## Request
Write the rows below as a JSON list of strings, one string per line, and skip any blank lines. Leave the pictures out.

- - - - -

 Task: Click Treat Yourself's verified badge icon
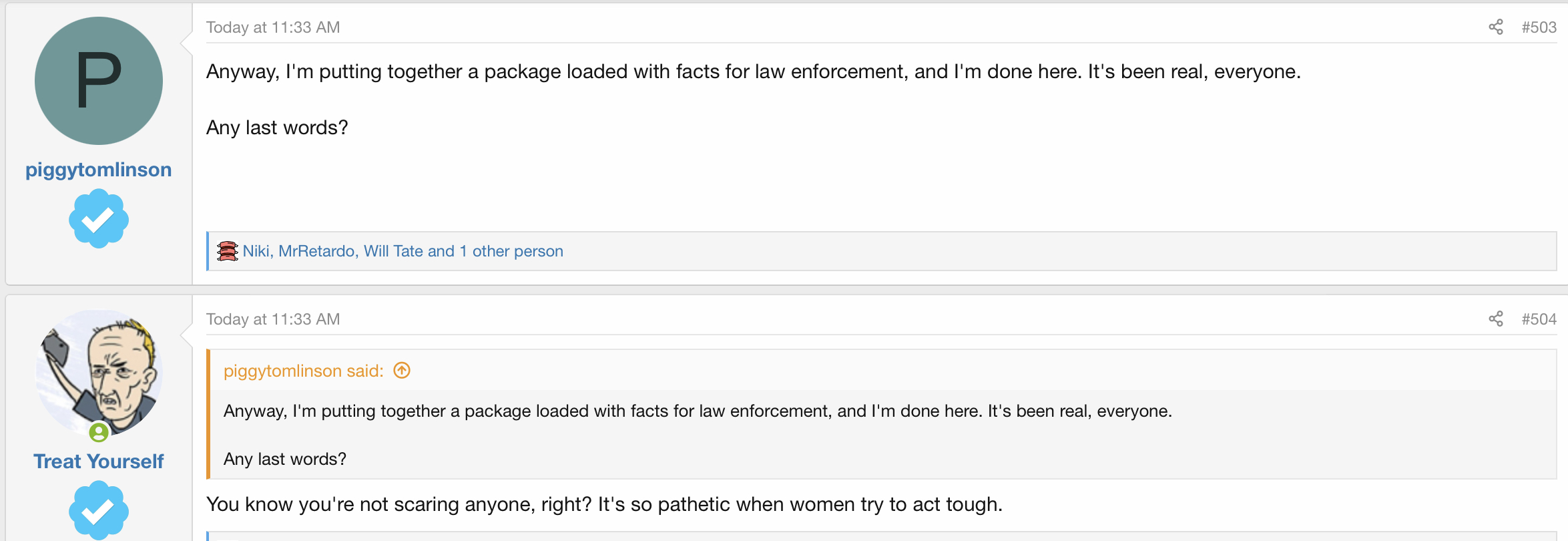coord(99,511)
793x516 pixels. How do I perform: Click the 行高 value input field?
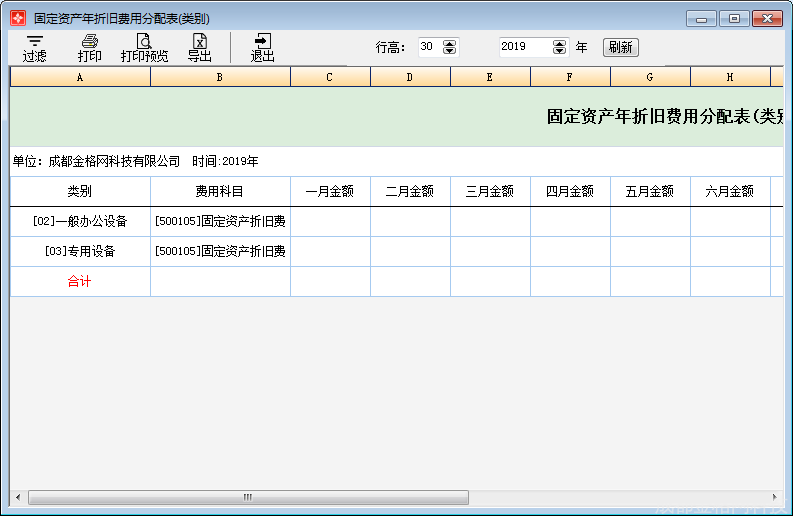pyautogui.click(x=429, y=47)
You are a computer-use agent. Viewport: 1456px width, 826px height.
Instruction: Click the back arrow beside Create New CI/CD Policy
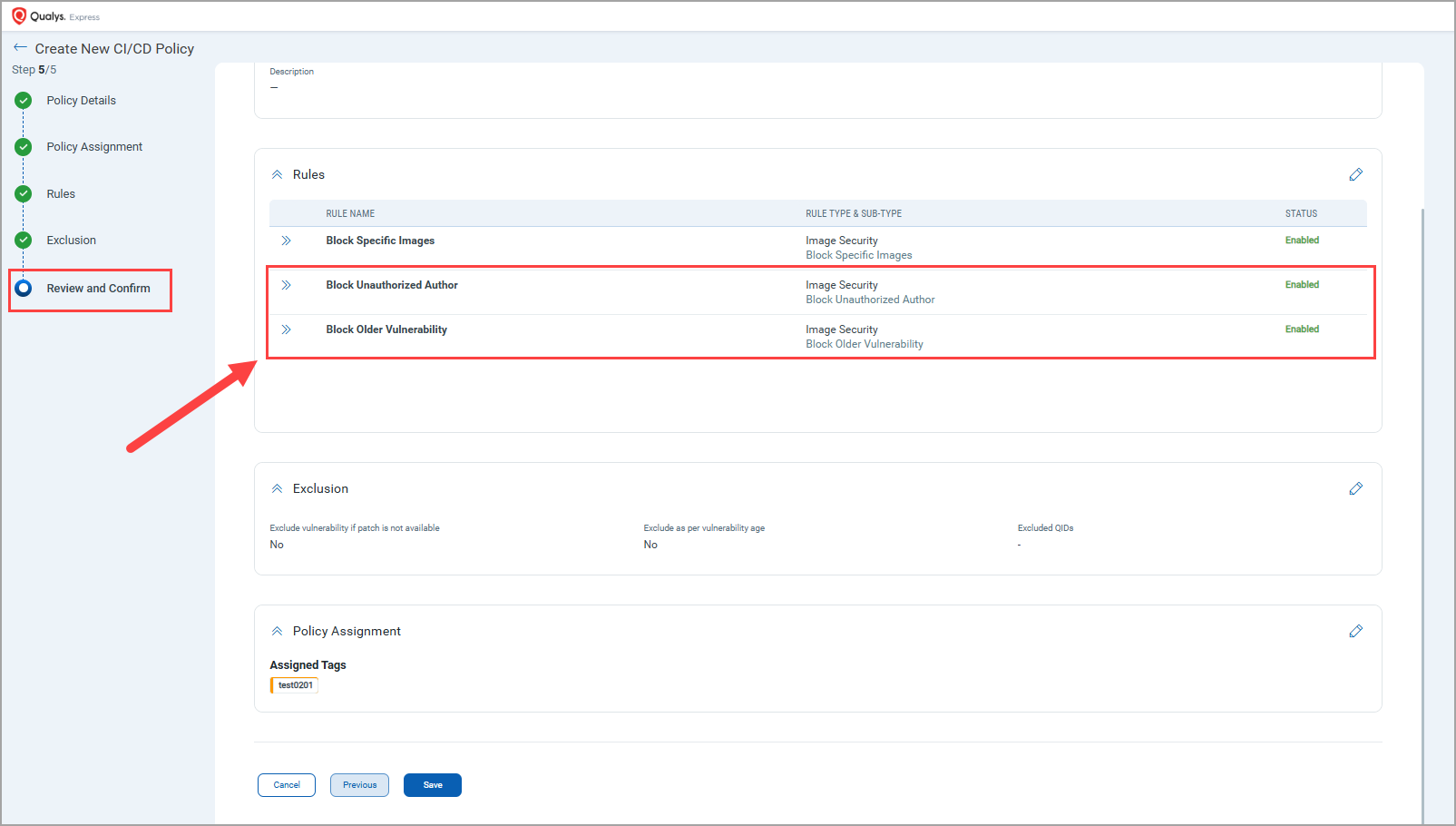(x=20, y=48)
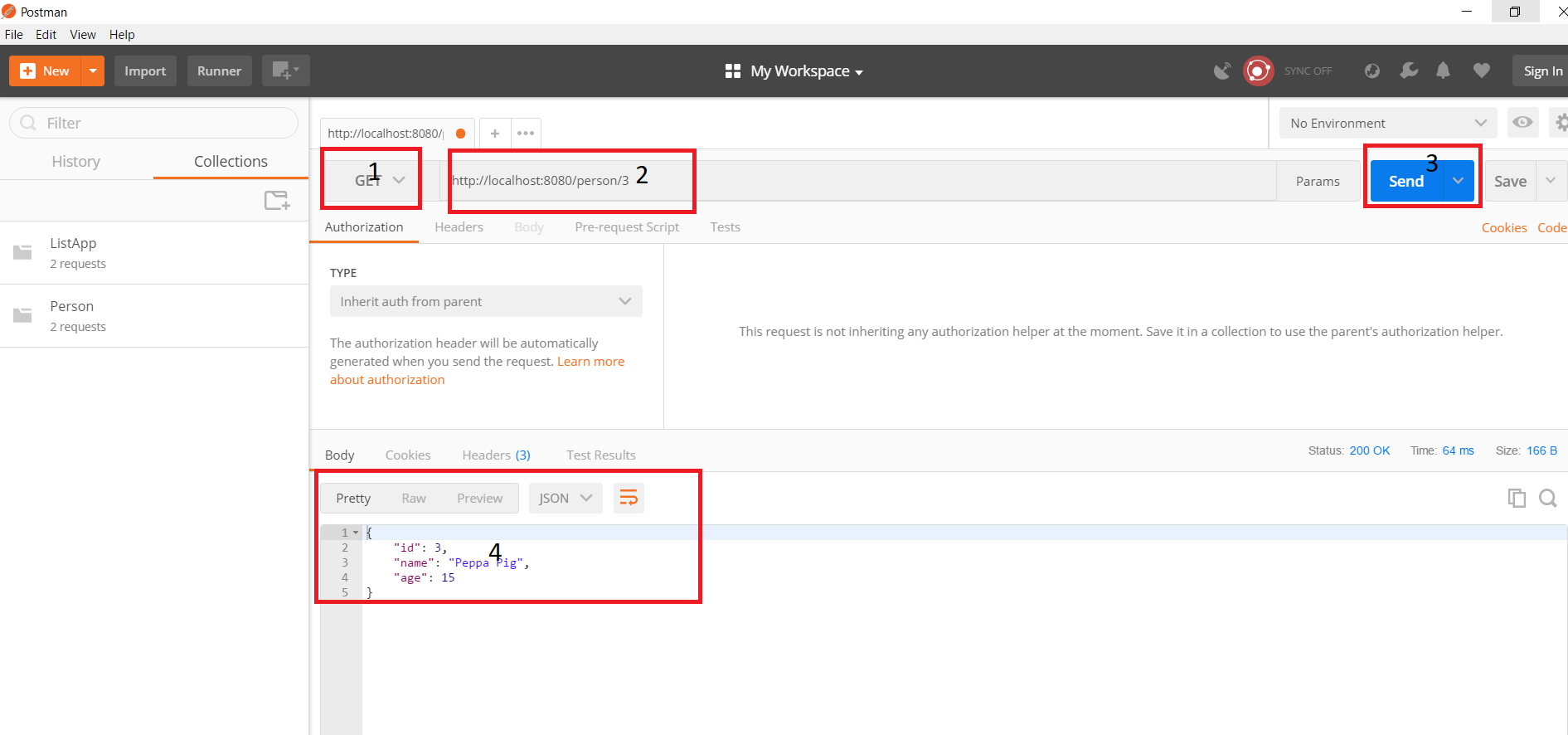Viewport: 1568px width, 735px height.
Task: Open the No Environment dropdown
Action: [x=1387, y=123]
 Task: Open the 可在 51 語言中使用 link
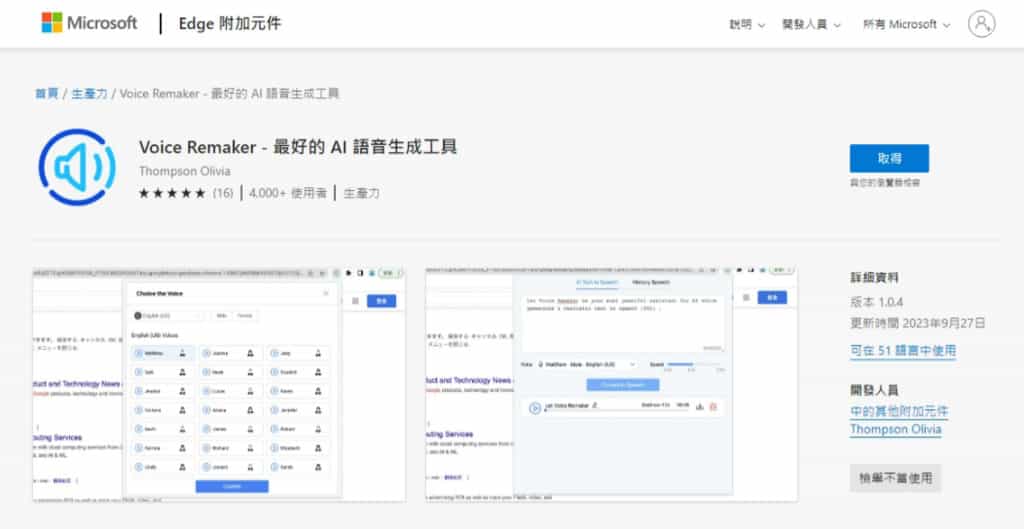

- - - - -

## Exercise answer
[
  " Task: Click Treat Yourself's verified badge icon",
  "coord(99,511)",
  "793x516 pixels. How do I perform: Click the 行高 value input field?",
  "pyautogui.click(x=429, y=47)",
  "You are a computer-use agent. Viewport: 1456px width, 826px height.",
  "Instruction: Click the back arrow beside Create New CI/CD Policy",
  "(x=20, y=48)",
  "Viewport: 1568px width, 735px height.",
  "Task: Open the No Environment dropdown",
  "Action: [x=1387, y=123]",
  " Task: Open the 可在 51 語言中使用 link"
]